After talking to Steve, I went with his suggestion of only putting hand-holes on three sides of the box to increase the difficulty level slightly. You can still feel the object inside but perhaps not all of it, so you have to really focus on what you experiencing to try fill in any blanks that are there. Along with the stocking material, it makes it a case of  ‘how smart is your sense of touch and your brain’s ability to process the information to build up a mental model of the object based on what you can feel’. The modelling of that mental image in plasticine is evidence of your abilities. I think it is fair to say that regularly interacting with ‘the Intelligence of Touch’ you would get better at the process. Hence, the idea I had for multiple interchangeable hidden objects.

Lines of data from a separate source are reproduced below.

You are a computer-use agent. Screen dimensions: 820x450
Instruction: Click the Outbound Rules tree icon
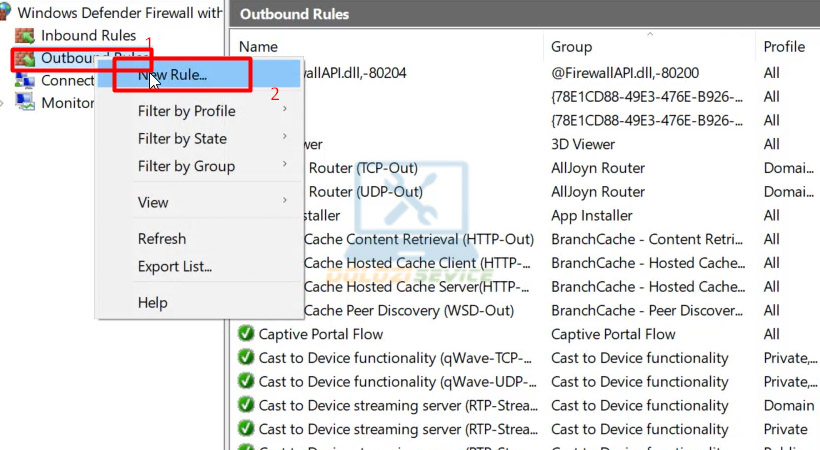click(25, 58)
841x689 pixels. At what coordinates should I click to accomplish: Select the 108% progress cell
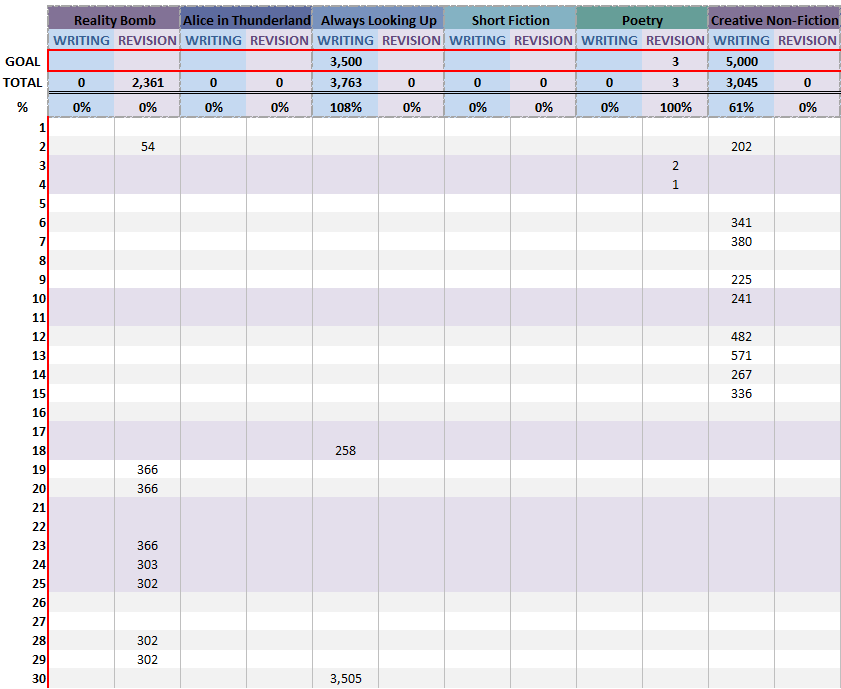345,105
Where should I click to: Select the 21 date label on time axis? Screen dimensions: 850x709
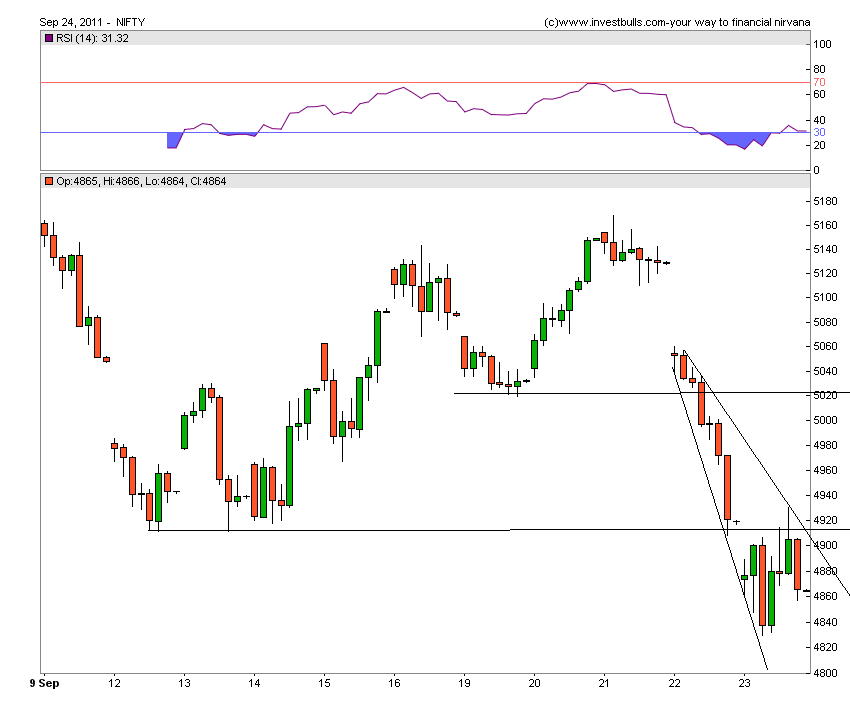tap(604, 683)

I learnt a lot from this experience. I learnt things like:

  • Don’t cut the different cards into the sizes needed and cut out the hand-holes before sticking them together. The sides won’t line up properly. Also, curves are really difficult to cut neatly.
  • Don’t forget to make the hole in the middle layer of card recessed so that when you glue the stocking in it will be nice and flush and you won’t need to make those sides 4 layers of card thick instead of three just to get it looking okay…
  • Don’t use that spray adhesive , it’s not potent enough and you didn’t stick a ton of books on the glued layers after, so in a day or two the layers are gonna start to separate.
  • Leave enough room between the outer edges of the card and the stocking layer because when it comes time to drill the holes for the thread, you’re gonna start chewing through stocking because it doesn’t drill too well and that’s gonna make your dremel go nuts and make holes larger than they should be.
  • The box with that gorgeous resin heart that you skewered with brass rod in it. Yeah, you know the one! You should have thought about that better. Brass is nice and bendy in an elasticky sort of way and the lovely aluminium rods you chose in that thickness you thought was appropriate for a tall skinny box are also bendy but they don’t spring back… And it was a good idea for all the rods to be hammered into the ply base and top, it makes it more stable and durable, the heart won’t move around when fondled by fingers. The execution however was a miserable failure, that springy brass just would not let hammer the top on properly, it kept wanting to let light and air in at the top and make sure those aluminium rods wouldn’t stay in their holes. Boy, was that a stressful endeavour!…
  • Then you realised at the 11th hour that you had no stand for the sculpted representations and no box to put the plasticine in! Really for the design to be truly cohesive, it would’ve been good to have these things.
  • And you were already bottoming out mood-wise, you didn’t realise it at the time but that anti-depressant of yours wasn’t being so effective anymore. The fogginess in your head, the inability to think, the near constant exhaustion you’d been suffering from, all symptoms you should have noticed but didn’t.That top not attaching properly and the realization you were missing pieces that would be good for the overall design was the nail in the brainpan and down… down… down you went.

I think that covers the nightmare well. Then I’ll post about being able to get the design finished thanks to my wonderfully understanding course co-ordinator, my doctor and the SSRI.